What we’ve learned over time is that long-term healthy cities depend on a few key ingredients:
- Adequate housing supply
- Mixed-use neighborhoods
- Walkable environments
- Retail development that matches real demand
Retail space by itself doesn’t create an economy. It supports one.
Businesses survive because people live nearby, work nearby, or visit regularly. Without that base of activity, even well-designed commercial spaces can struggle.
There’s a simple phrase planners sometimes use to explain this:
Retail follows people, not the other way around.
When a community has enough residents, enough visitors, and enough economic activity, retail naturally fills in to meet demand.
But when retail space is built ahead of that demand, it can lead to vacancies and underperforming properties.
That’s why planning decisions matter.
The goal isn’t just to develop land—it’s to develop land in a way that supports a healthy, sustainable local economy over time.
A Vision for the Autoport Site
When I think about the Autoport property, I try to imagine what it could look like twenty or thirty years from now.
This site sits on one of the main entrances to State College.

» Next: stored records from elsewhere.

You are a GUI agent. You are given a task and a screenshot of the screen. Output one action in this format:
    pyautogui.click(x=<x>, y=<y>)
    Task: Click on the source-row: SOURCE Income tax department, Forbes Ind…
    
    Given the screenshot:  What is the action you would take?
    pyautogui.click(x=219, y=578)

Thousands of people pass by it every day. Students, residents, visitors heading toward Penn State: all of them move through this corridor.
Places like that deserve thoughtful development.

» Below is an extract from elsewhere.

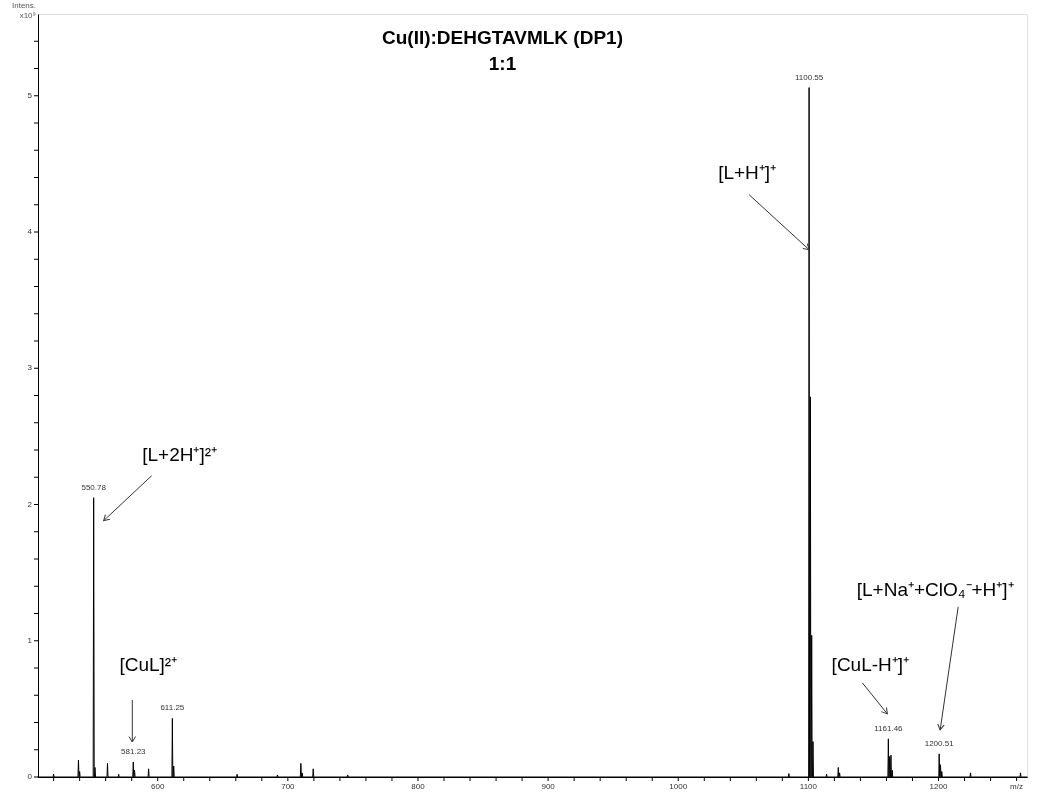 The image size is (1040, 793). What do you see at coordinates (148, 665) in the screenshot?
I see `annotation: [CuL]²⁺` at bounding box center [148, 665].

Instead of a collection of stand-alone commercial buildings, the site could evolve into something much more interesting.
Imagine street-level cafés and small shops, the kind of places people actually want to stop at. Above them, apartments or small residential units, bringing life to the property throughout the day and evening.
Picture green roofs helping manage stormwater and adding a bit of greenery to what is otherwise a busy commercial corridor.
Add sidewalk connections and walkable paths, so people can comfortably move between buildings instead of driving from one parking lot to another.
Over time, that kind of design could turn the property into a small neighborhood hub—a place where people live, eat, shop, and spend time.
Not a massive development. Just a thoughtful one.
The alternative is what we see in many highway corridors: a cluster of drive-through restaurants and gas pumps, each sitting in its own parking lot, each mostly dependent on passing car traffic.
That kind of development works for a while. But it rarely creates places that feel connected to the community or that stay vibrant over the long term.
The Autoport site could become something better than that.
Conclusion: Build What the Community Needs
At the end of the day, this conversation comes down to matching development with reality.
The data shows that State College already has measurable retail vacancy. Some vacancy is healthy, but when it starts pushing past that healthy range, adding large amounts of new retail space can actually make the situation worse.
More retail buildings don’t automatically create more economic activity.
In fact, they can sometimes spread demand thinner—leading to more vacant storefronts and struggling businesses.
At the same time, State College continues to face pressure on housing supply. That’s where mixed-use development can play an important role.
By combining residential units with commercial space, developments create built-in customers for local businesses and use land more efficiently. It’s a model that has worked well in many successful downtowns and university towns.
That’s why this site matters.
The Autoport property is a rare opportunity. Large redevelopment sites along major corridors don’t come along very often in a built-out community like State College.
If it’s planned well, it could become a vibrant gateway to the borough—a place that supports housing, local businesses, and a more walkable corridor along South Atherton Street.
But to get there, the borough needs to think carefully about the tools it uses.
Encouraging housing, mixed-use development, and flexible zoning may ultimately produce a stronger and more sustainable outcome than simply adding more retail buildings.
Good planning isn’t just about filling empty land.
It’s about building what the community actually needs—and setting the stage for long-term success.